[Stored data]
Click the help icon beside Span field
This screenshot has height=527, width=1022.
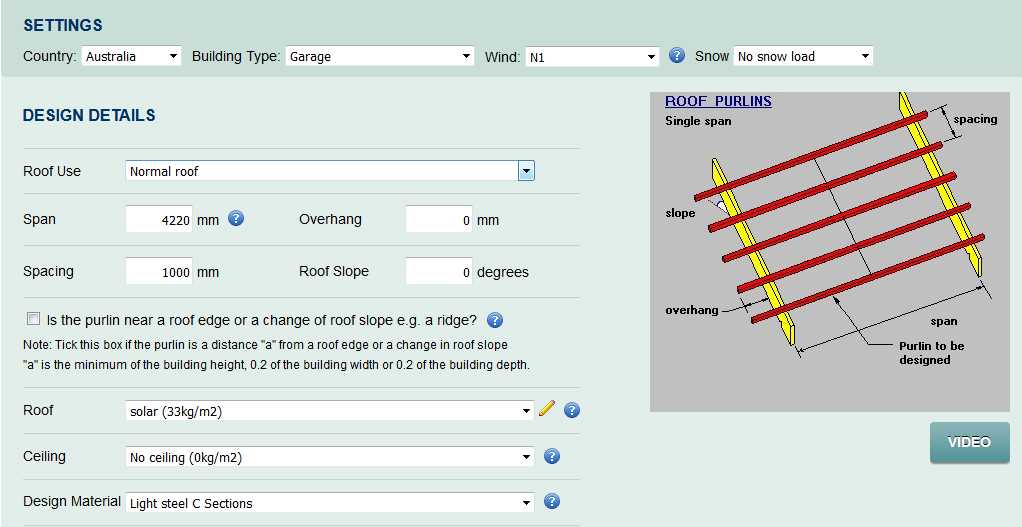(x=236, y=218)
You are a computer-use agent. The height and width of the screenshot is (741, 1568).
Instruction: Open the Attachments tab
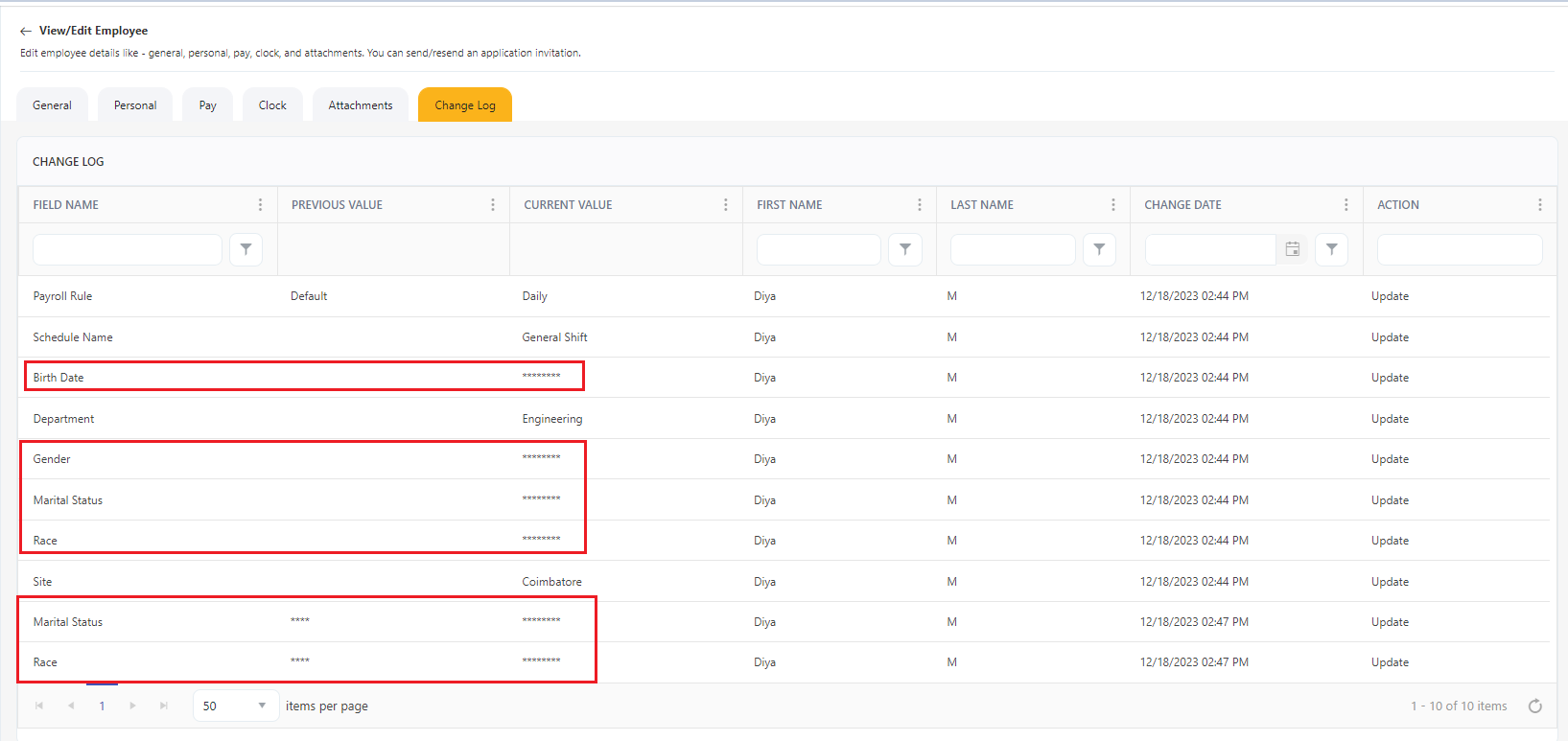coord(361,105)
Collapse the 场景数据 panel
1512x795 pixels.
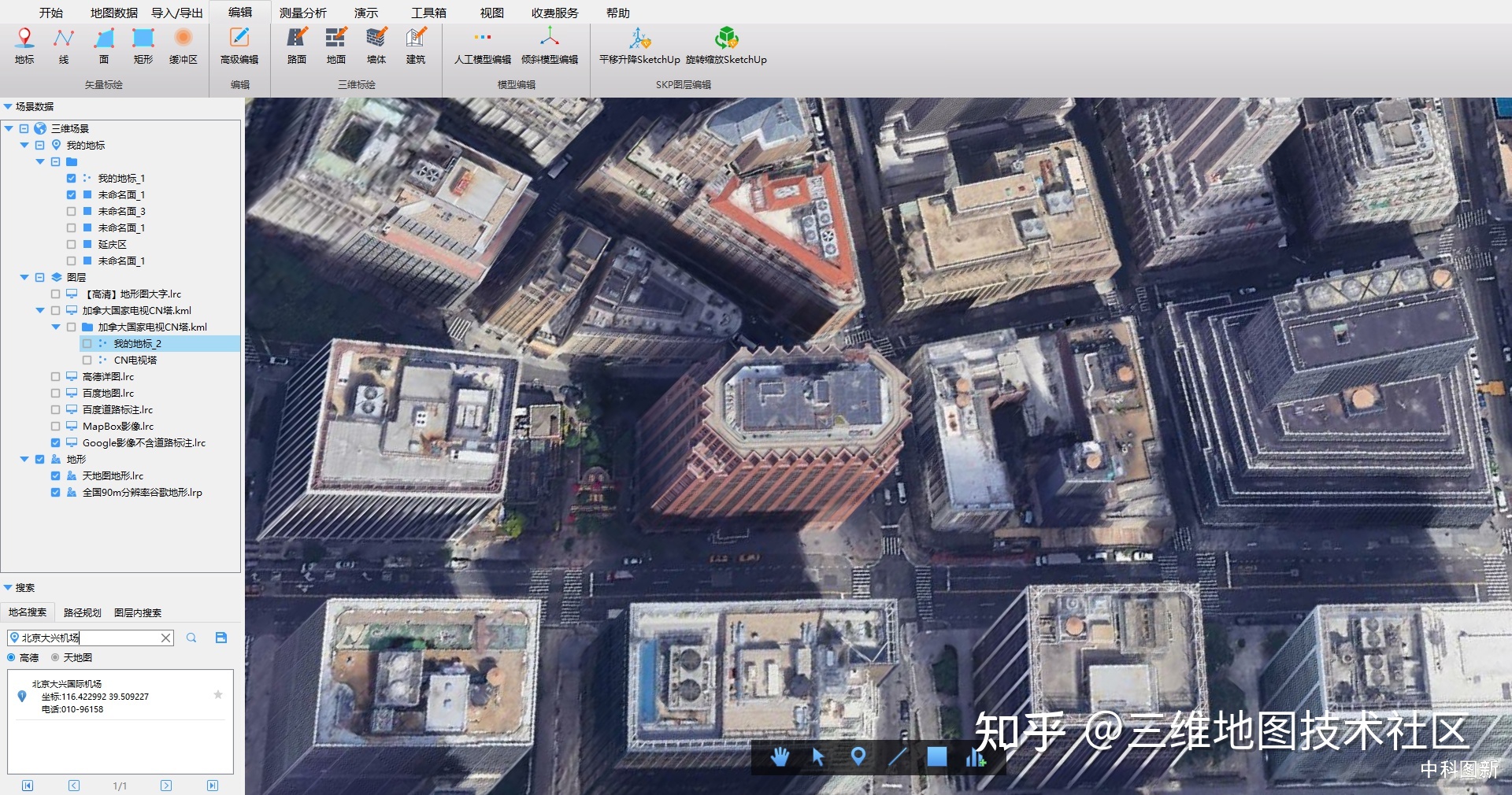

» TASK BRIEF: Please retype exactly the lines from the one containing "You are a computer-use" to the last line of the records above, both included, without any pictures.

» EXPECTED ANSWER:
You are a computer-use agent. The height and width of the screenshot is (741, 1568).
Instruction: Open the Attachments tab
coord(361,105)
Collapse the 场景数据 panel
1512x795 pixels.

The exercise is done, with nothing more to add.